We had no idea she was feeling this way growing up. No idea at all. And when she told me at 18 years that she was transgender I will admit that I was dumbfounded and in disbelief. It took a while but my husband and I came to understand what she has gone through and we are accepting of her. As a mother I need to support my children in whatever makes them happy. I what her to thrive as female, not become suicidal and despair as a male.

She keeps to herself just like you and has a few friends who have stuck by her. I think that's been the hardest thing, to watch some of her friends disappear.

One thing I noticed was when I took her to the hairdresser to have her hair styled it made a huge difference in her psyche and happiness level. Plucking the eyebrows helped. The hormones have made a big difference. Very slowly a new person is emerging but it's taking time. She dropped out of college over two years ago to transition and we are hoping to see her return in the fall.

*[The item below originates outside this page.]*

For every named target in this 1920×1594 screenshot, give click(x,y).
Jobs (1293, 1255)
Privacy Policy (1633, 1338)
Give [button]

dclarion, there is a much bigger and better world for those who are transgender than in the past. There are online transgender forums and as someone already mentioned there are Meetup groups for transgender people. The world isn't totally hopeless. It is slowly, oh, ever so slowly, changing each day and becoming more accepting of the great variety of gender and sexuality.

If you could somehow make contact with other transgender women and get some help to feminize and align your body with your female brain it would probably help. There might be group therapy you could become apart of. Are you seeing a psychologist and if so how often? My daughter goes twice a week but we have very good insurance.

Find a open minded hair dresser. Most hair dressers have a network of people they know and might be able to put you in contact with others who walk in your shoes. It might sound silly but it's a start. And as others have mentioned, perhaps a change of housing would help.

As for your intelligence, my transgender daughter is also very intelligent. With the right partner who enjoys brainy women it can make for a great and worthwhile relationship.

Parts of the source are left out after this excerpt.